Dulunya kita kan diundang Kemenhan membicarakan tentang program KFX/IFX. Tapi kan kita belum terlibat (dalam program KFX/IFX) waktu itu karena Pustekbang Lapan itu baru terbentuk 2011. Kemudian kita mengajukan riset itu melalui PKPP Program peningkatan pendidikan perekayasa lalu kita melakukan riset semacam konfigurasi awal untuk pesawat tempur,” ucap Sulistyo saat dihubungi Liputan6.com, Jakarta Senin 21 April 2014.


LFX sendiri memiliki konsep sebagai pesawat latih-lanjut generasi ke 5, dan dengan kemampuan multi-misi dan dirancang agar bisa sesuai dengan kondisi geografis Indonesia. Sulistyo menambahkan, meski dengan anggaran yang sedikit, ia bersama beberapa teman sesama penelitinya sudah berhasil membuat konsep LFX kecepatan supersonik.

PKPP itu cuma Rp 250 juta, itu untuk penelitian 5 peneliti untuk satu tahun. Rp 250 juta itu untuk honor penelitinya, pembuatan modelnya, dan sebagainya. Itu dikelola Kemenristek, setiap PKPP itu dijatah Rp 50 juta untuk setiap peneliti. Tapi kita sudah di tahap conceptual design, kita sudah merancang bentuk luarnya dan kita uji dengan terowongan angin dan simulasi CFD,” imbuhnya.

Project LFX sudah dilakukan sejak tahun 2012, namun sayangnya program ini tidak berlanjut karena masalah anggaran. Selain itu, hampir seluruh tim Pustekbang Lapan sedang mengembangkan pesawat sipil N-219 bersama PT Dirgantara Indonesia.

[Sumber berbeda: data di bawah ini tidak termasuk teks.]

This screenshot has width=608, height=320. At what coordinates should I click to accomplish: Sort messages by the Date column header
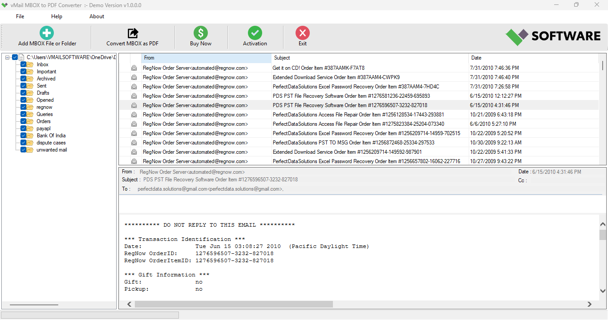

Cuma tahun 2012 saja, sebetulnya tahun 2013 ada penelitian intern untuk membuat model terbangnya, tapi ternyata dananya nggak ada. Selain itu tahun ini PKPP tahun ini sudah tidak ada lagi. Tahun ini sudah tidak ada lagi penelitiannya (LFX), karena hampir semua SDM terlibat di N-219 karena itu kan butuh banyak tenaga dan ini (LFX) juga belum prioritas,” urai Sulistyo.

lapan1


Untuk kelanjutan Program LFX, pria yang telah puluhan tahun berpengalaman di teknologi penerbangan ini menyerahkan sepenuhnya kepada Pemerintah. Karena ini merupakan program jangka panjang yang membutuhkan anggaran dan penelitian yang lama.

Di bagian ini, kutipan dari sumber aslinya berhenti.